Furbies con alma y voyeurs inalámbricos | Reseña de Kentukis, de Samanta Schweblin

Reseña de Kentukis, de Samanta Schweblin

Los androides también se sienten solos

Philip K. Dick

Chats anónimos donde tu webcam se conecta con otras miles del mundo, pastillas para anestesiar la soledad como problema global, niños japoneses confinados a la luz azul de sus pantallas, hogares tardocapitalistas del tamaño de cápsulas para jóvenes sin futuro, como prefacio de sus propios ataúdes, algoritmos que persiguen tus huellas por la red para vender vender vender vender, hashtags como tatuajes efímeros, identidades líquidas, porno virtual a la carta, drones que apagan incendios, pulseras inteligentes que salvan el paseo de señoras con Alzheimer, bebés manejando con destreza Youtube, Zuckerberg mirándote por una rendija, drogas y snuff en la Deep Web, videollamadas a la otra punta del globo, robots operando entrañas con mejor pulso que tu cirujano. Podría parecer ciencia ficción o el sueño húmedo de Julio Verne, pero se trata de la realidad actual, un juego eterno de escopofilia y voyeurismo, de smartphones convertidos en miembros fantasma cuando se quedan sin batería y chutes de endorfina vía likes. La sociedad de la hiperrealidad vive en streaming, pero puede que en plena crisis global, el individuo se sienta más solo que nunca.

Nuestra relación con la tecnología es tan compleja, íntima y agridulce que nadie puede abordarla con palabras mejor que Samanta Schweblin, la pluma detrás de Kentukis, una novela publicada por Penguin Random House que escarba en el lado más oscuro, morboso y dependiente que establecemos con los gadgets, explorando la posibilidad de mirar y ser mirado, pasearse por la vida de otros o que se paseen por la tuya, gracias a unos juguetes exclusivos en forma de tiernos animales con cámaras en los ojos y ligados a una persona anónima de cualquier punto del planeta. Son los kentukis, y como toda tecnología abren una nueva Caja de Pandora y desentierran los problemas de siempre: la identidad, los instintos más depravados, la angustia existencial, la conexión con los demás, la rebeldía contra un sistema que exprime y agota a los cuerpos y a las almas hasta hacerlos papilla, las posibilidades del arte, la evasión a través del viaje, el miedo a lo desconocido, la catarsis de la violencia.

Como los humanos, los kentukis no pueden volver a la vida una vez se hayan quedado sin batería. Aquellas personas que se hacen con uno invitan a un nuevo inquilino a colarse en su casa desde su dispositivo, iniciando una compleja interacción sobre la que la autora porteña se posa con mirada viva y cercana, sin juzgar, mostrando un abanico de historias cuyo regusto no es ya futurista, sino rabiosamente actual. Detrás de uno de esos bichos electrónicos con autonomía propia puede estarte mirando un jubilado aburrido, un pedófilo, una adolescente antisistema, alguien que conoces, un sicario, una antigua compañera de universidad. Tu kentukis podría salvarte de un infarto, follarte con un arnés, escuchar tus últimas palabras, hacerte compañía mientras cocinas, lloras o te masturbas, conocer tus infidelidades y tus miserias, tus secretos de alcoba y tus miedos recónditos. Ignorarte o perseguirte a todos lados. ¿Quién de los dos tiene libre albedrío?

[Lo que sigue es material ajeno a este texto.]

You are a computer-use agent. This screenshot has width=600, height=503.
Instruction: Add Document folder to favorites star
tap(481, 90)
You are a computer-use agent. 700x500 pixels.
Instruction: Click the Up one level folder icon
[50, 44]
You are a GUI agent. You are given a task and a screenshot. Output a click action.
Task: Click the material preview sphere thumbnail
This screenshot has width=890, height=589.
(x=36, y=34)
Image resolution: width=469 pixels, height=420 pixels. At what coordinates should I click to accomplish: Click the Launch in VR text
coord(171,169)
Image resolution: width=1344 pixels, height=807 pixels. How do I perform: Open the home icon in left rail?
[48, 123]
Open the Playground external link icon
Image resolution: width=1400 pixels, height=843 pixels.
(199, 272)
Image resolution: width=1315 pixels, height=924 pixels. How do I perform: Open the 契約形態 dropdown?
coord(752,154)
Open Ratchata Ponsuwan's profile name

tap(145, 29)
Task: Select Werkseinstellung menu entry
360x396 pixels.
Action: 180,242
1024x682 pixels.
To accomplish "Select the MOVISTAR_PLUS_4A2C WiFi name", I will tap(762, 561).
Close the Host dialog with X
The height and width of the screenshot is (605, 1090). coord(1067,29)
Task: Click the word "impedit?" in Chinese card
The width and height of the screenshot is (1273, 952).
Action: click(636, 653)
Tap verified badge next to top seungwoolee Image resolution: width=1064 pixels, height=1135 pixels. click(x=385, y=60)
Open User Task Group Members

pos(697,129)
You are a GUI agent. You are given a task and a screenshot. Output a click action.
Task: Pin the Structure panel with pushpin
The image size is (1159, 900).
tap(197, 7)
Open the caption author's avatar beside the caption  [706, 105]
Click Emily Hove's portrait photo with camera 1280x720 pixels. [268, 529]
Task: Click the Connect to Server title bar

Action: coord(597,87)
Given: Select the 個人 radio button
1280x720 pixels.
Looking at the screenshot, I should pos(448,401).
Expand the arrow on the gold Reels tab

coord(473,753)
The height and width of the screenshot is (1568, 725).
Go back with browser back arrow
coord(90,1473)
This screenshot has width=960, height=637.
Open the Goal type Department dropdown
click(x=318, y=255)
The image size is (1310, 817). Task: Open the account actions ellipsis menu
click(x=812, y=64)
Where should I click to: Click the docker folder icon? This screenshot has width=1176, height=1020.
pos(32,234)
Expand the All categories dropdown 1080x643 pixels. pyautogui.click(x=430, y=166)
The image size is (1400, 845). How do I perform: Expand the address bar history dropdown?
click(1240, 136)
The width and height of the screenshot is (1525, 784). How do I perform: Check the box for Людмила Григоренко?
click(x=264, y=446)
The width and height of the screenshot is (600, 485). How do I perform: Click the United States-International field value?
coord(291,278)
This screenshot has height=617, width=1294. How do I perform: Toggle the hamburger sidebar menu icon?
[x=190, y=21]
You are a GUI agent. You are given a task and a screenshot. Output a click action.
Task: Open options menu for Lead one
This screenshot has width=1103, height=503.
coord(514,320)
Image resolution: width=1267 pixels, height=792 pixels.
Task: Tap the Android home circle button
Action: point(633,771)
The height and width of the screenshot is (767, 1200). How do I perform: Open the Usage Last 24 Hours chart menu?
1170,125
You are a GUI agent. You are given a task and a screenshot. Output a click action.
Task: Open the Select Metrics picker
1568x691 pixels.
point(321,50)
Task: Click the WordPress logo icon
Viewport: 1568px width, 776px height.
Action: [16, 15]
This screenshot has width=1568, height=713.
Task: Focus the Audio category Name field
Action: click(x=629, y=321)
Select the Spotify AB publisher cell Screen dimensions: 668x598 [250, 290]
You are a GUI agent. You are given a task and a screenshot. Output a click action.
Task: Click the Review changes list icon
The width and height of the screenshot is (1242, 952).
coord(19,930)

Prefieras ser o estar, hayas nacido para ser mirado o para colarte en las vidas ajenas como forma de vivir otras vidas distintas, Kentukis te encantará. Cruda como la misma realidad, afilada como una navaja, picante como el wasabi y repleta de incógnitas sobre el tecnologizado presente que se ciñe sobre nosotros como una colección de sogas o un universo de posibilidades, se trata de una novela sin precedentes. Un relato coral del vínculo -desde emocional y simbólico a fetichista y y compulsivo- que establecemos con las máquinas, capaces de sacar afuera nuestro patetismo e irrelevancia pero también nuestras ansias de libertad, nuestro interés por el resto o la conexión con lo que verdaderamente nos importa.

A ti te tocó el furby, el smartphone o el cinexin pero puedo haberte tocado vivir con un kentuki. Y la pregunta sigue siendo: ¿qué hacemos ahora?